Selected excerpt>
☆ ☆ ☆
There are three definitions for aggregation:

c1 + c2 = c (4)*

v1 + v2 = v (5)*

s1 + s2 = s (6)*

We have four equations fixating the dynamics of the structure of production: in each department, one for the value composition of capital (c/(c + v)) and one for the rate of surplus-value (s/v):

c1 : (c1 + v1) = γ1 (7)*

c2 : (c2 + v2) = γ2 (8)*

s1 : v1 = ε (9)*

s2 : v2 = ε (10)*

(These 10 equations, together with the condition v1 + s1 = c2 (condition F) comprise the model for simple reproduction analysed in §2.)

The ratios γ and ε may in principle be estimated; here, however, they are fixed, for analytical purposes.

For the model of expanded reproduction the crucial element is α, the rate of accumulation out of surplus-value (commented upon below), which is defined as follows:27

(∆c1 + ∆v1) : s1 = α1 (11)

(∆c2 + ∆v2) : s2 = α2 (12)

Where ∆c and ∆v have the same proportions as in (7) and (8):

∆c1 : (∆c1 + ∆v1) = γ1 (13)

∆c2 : (∆c2 + ∆v2) = γ2 (14)

Thus there is no technical change – at least no change in the value composition of capital (assumption b).

The remainder of (potential) surplus-value is the ‘unproductive consumption’ (u) by or via capitalists:

u1 = (1 − α1) s1 (15)

u2 = (1 − α2) s2 (16)

Thus ‘hoarding’ is abstracted from.

The rates of accumulation, α1 and α2, may in principle be estimated (elsewhere Marx further theorises α as a necessary force in capitalism). Here, however, α1 is fixed, for analytical purposes; α2, on the other hand, is taken for a semi-variable. Its starting intended value is that of the previous period (see below), but within the period it acts as a result. Unproductive consumption u2 varies accordingly. In this way, Marx’s account short-cuts adaptation after any changes in the system (α, γ, ε); it also precludes downward spiral effects: effective overproduction is ruled out. Any potential overproduction (given a rate of accumulation α1) is absorbed via the adaptation in α2: either by unproductive consumption (for means of consumption) or by accumulation (for means of production).28

Finally expanded reproduction and proportionality is defined by the condition:

(v1 + s1) − ∆c1 = c2 + ∆c2 (17) = (J)29

It centres the analysis on the interconnecting exchanges between the two departments.
☆ ☆ ☆
Given data>
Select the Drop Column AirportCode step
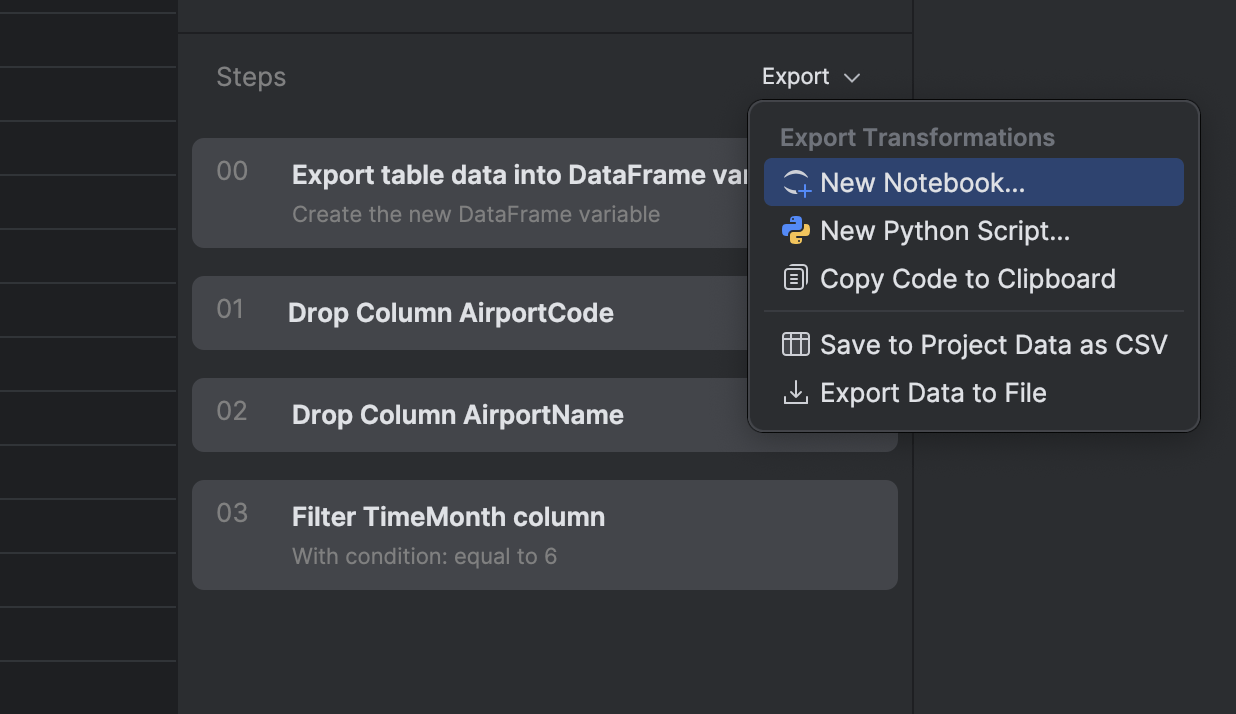The width and height of the screenshot is (1236, 714). point(450,313)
☆ ☆ ☆
Written problem>
Answer these about the text on Marx's reproduction model:
(a) What ratio does ε stand for?
(b) What is α called?
(c) What name is given to u, the remainder of surplus-value?
The listing has nothing to do with the text on Marx's reproduction model.

Written answer>
(a) The rate of surplus-value (s/v).
(b) The rate of accumulation out of surplus-value.
(c) Unproductive consumption by or via capitalists.